Como se decidiu em ac. do TRLx de 15.3.2007, proferido no processo nº 1564/07-5, consultável em www.dgsi.pt/jtrl, “a partir do momento em que o tribunal…ordena a execução da prisão directamente imposta, a multa de substituição desaparece, pura e simplesmente. Deixa aquela multa de existir. Não há em simultâneo duas penas - prisão e multa - que o arguido possa cumprir, em alternativa, segundo a sua livre opção”.
V
Decisão
Por todo o exposto, decide-se:
Conceder provimento ao recurso do Ministério Público e, consequentemente, revoga-se o despacho recorrido proferido em 21.1.2010, supra transcrito, em que autorizou o pagamento do remanescente da pena de multa e determina-se a sua substituição por outro que ordene o cumprimento da pena originária de quatro meses de prisão, pelo tempo ainda por cumprir.

Sem custas.

Porto, 26.1.2011
Luís Augusto Teixeira
Artur Daniel Tarú Vargues da Conceição
___________________
[1] A intercalação do tipo de letra das conclusões, justifica-se pelo teor do suporte informático remetido a este Tribunal pela 1ª instância.

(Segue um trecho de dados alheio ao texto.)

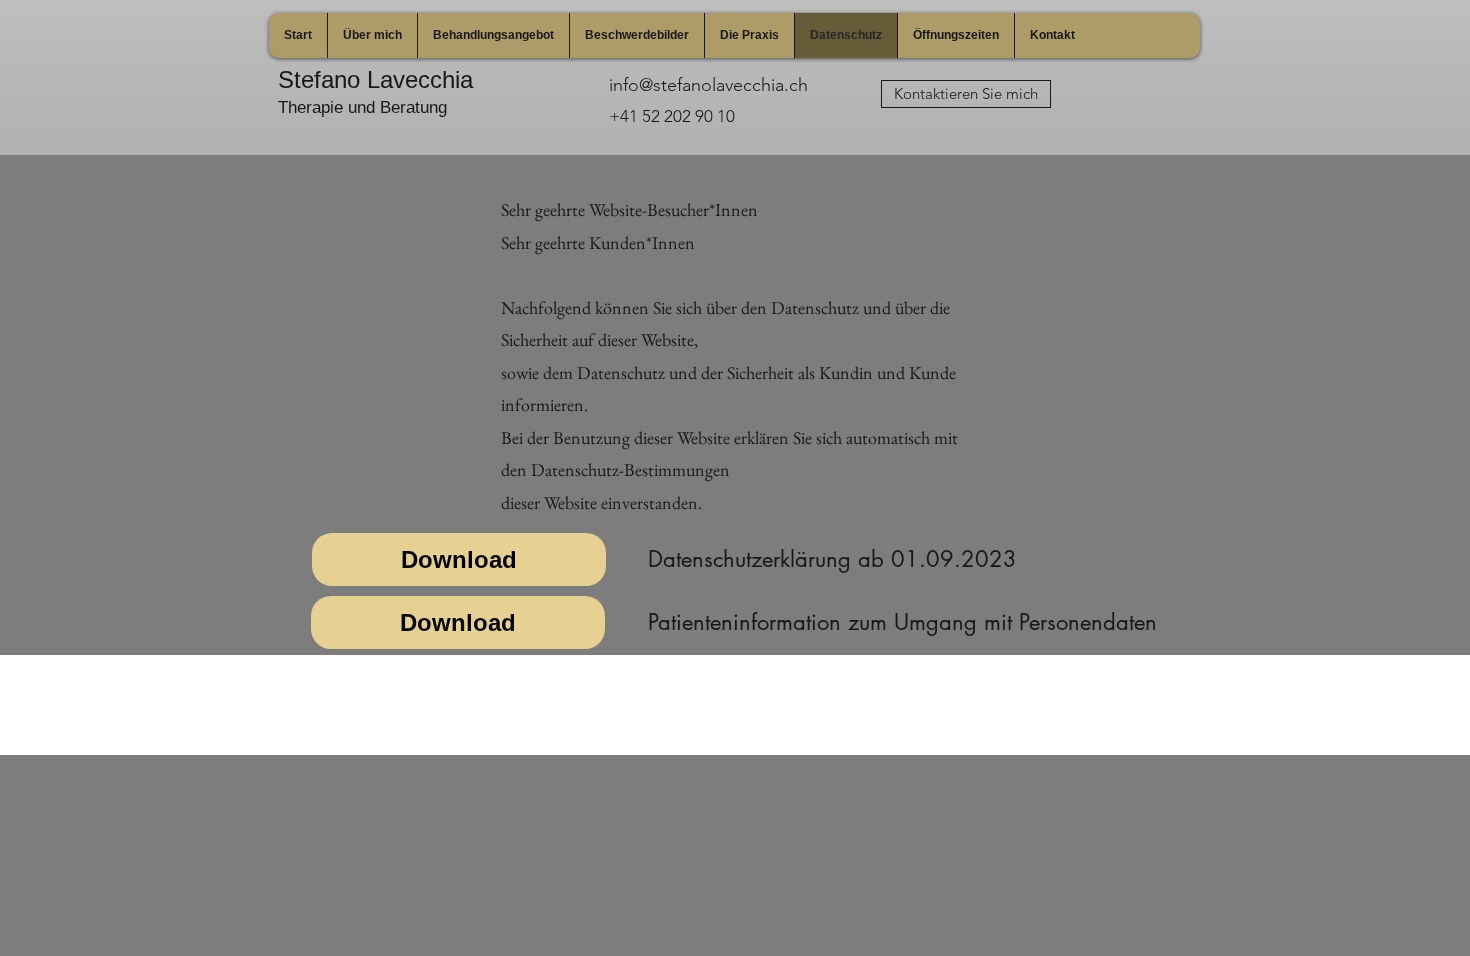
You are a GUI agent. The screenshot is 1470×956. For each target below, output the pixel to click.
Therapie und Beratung (362, 107)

[2] Num caso, a pena de multa é substitutiva de uma pena de prisão, no outro a pena de multa é aplicada como pena principal.
[3] Podendo ver-se mais desenvolvimentos desta posição e estudo da questão em Direito Penal Português, As consequências Jurídicas do Crime, 1993, fls. 368 e seguintes e RLJ Ano 125º, fls. 163 a 165 e 201 a 206.
[4] Resultante da conjugação do disposto nos artigos 43º, nºs 1 e 2, 47º, 48º e 49, do CP e 489º a 491º, do CPP.
[5] Neste aspecto, não vamos tão longe como decidido no ac. da Relação de Lisboa de 6.10.2009, supra citado, em que afirma não ser possível o recurso ao pagamento coercivo da pena de multa substitutiva da pena de prisão, passando-se logo, na falta de pagamento voluntario, ao cumprimento da pena de prisão aplicada.
Diz-se no acórdão:
“Relativamente à pena de prisão substituída por multa não está previsto o pagamento coercivo da pena de multa substitutiva – art.º 43 n.º1 do Código Penal; na situação de pena de multa a obtenção deste pagamento coercivo está previsto – art.º 49º n.º1 do Código Penal”.
Entendemos que não pode fazer-se uma interpretação tão restritiva do disposto no artigo 43º, nº 2, do CP.
O preceito apenas diz “se a multa não for paga, o condenado cumpre a pena de prisão aplicada na sentença”.
Ora, a multa pode ser paga voluntariamente no prazo legal de 15 dias, pode ser paga em prestações, nos termos e no prazo do artigo nºs 3 e 4 do CP, pode ser substituída por dias de trabalho, nos termos do artigo 48º, do CP e 490º, nº 1, do CPP e pode ser paga coercivamente, se forem conhecidos bens ao condenado, através da execução para o efeito.
São quatro formas diferentes mas todas legais e admissíveis de pagamento da multa.
Logo, não pode, de modo algum, restringir-se ao pagamento voluntário, a referência do artigo 43º, nº 2, do CP.
[6] Ou da sua substituição por dias de trabalho e ainda quando não foi alegado o disposto no artigo 49º, nº 3, do CP.
[7] Foi esta uma das alterações operadas com a revisão de 1995, ao CP e que se mantém, conforme já anotado.
[8] Que correspondem às situações do designado efeito sharp-short-shock – única forma de convencer o agente da gravidade do crime praticado e mesmo de estabilizar as expectativas comunitárias na manutenção da validade da norma infringida – V Figueiredo Dias, RLJ, Ano 125º, fls. 164.